#### [Data section]
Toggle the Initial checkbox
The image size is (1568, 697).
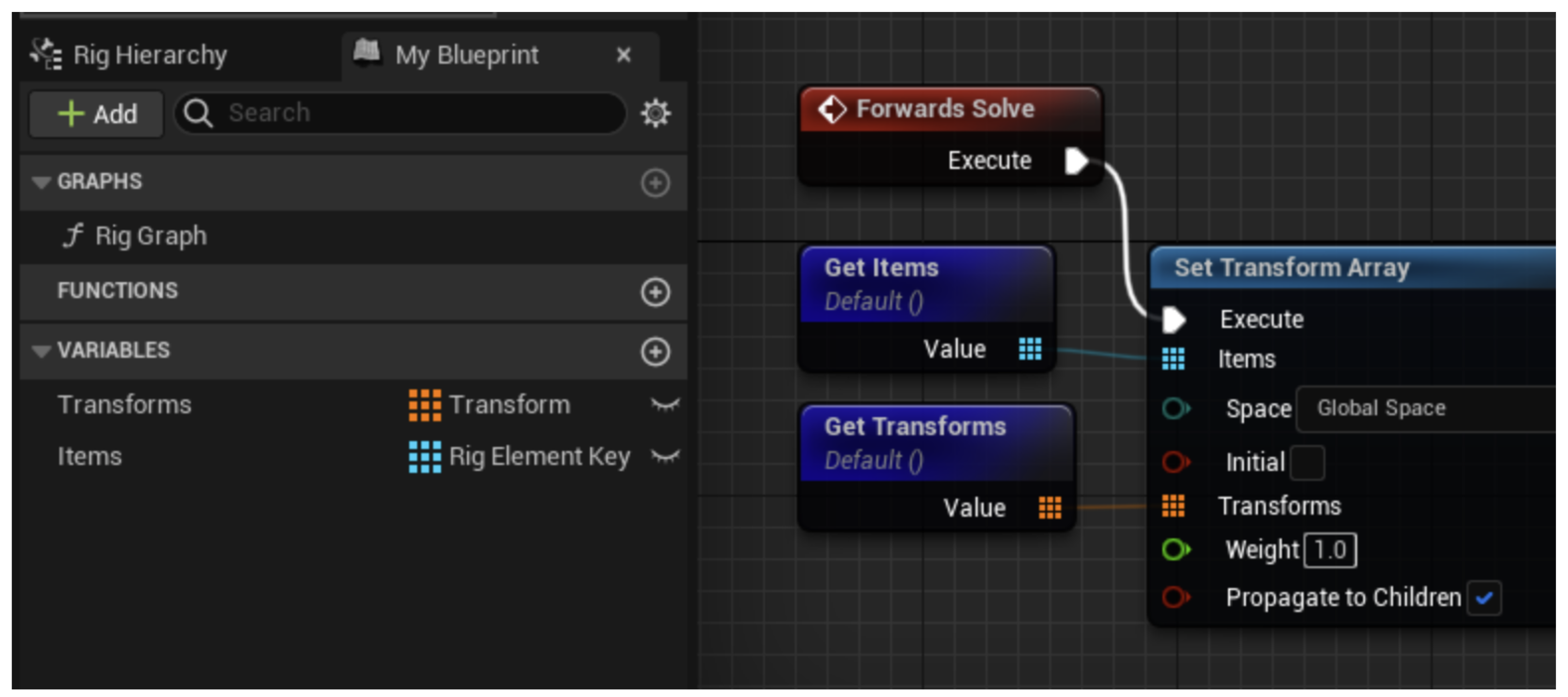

==

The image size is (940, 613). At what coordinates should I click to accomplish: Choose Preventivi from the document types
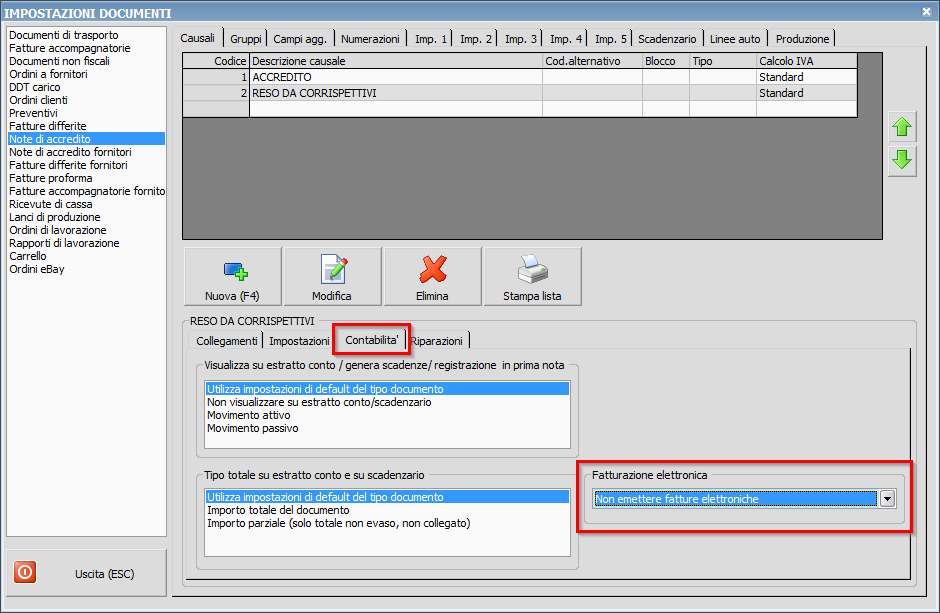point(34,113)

--

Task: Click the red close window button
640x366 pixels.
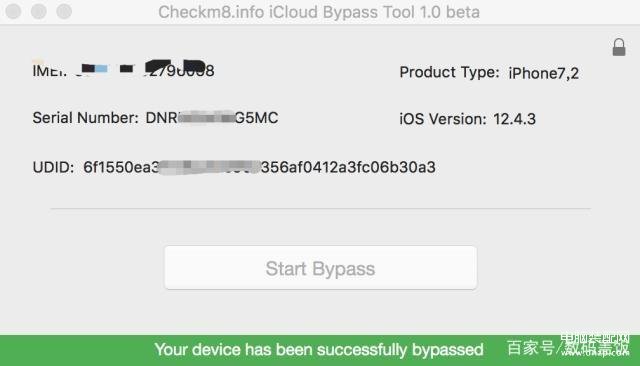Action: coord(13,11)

#### [Work to be completed]
Out of the listing above, reproduce exactly the lines from the one with "Toggle the Initial checkbox" up to and including the one with "The image size is (1568, 697).".

#### [Solution to this problem]
Toggle the Initial checkbox
The image size is (1568, 697).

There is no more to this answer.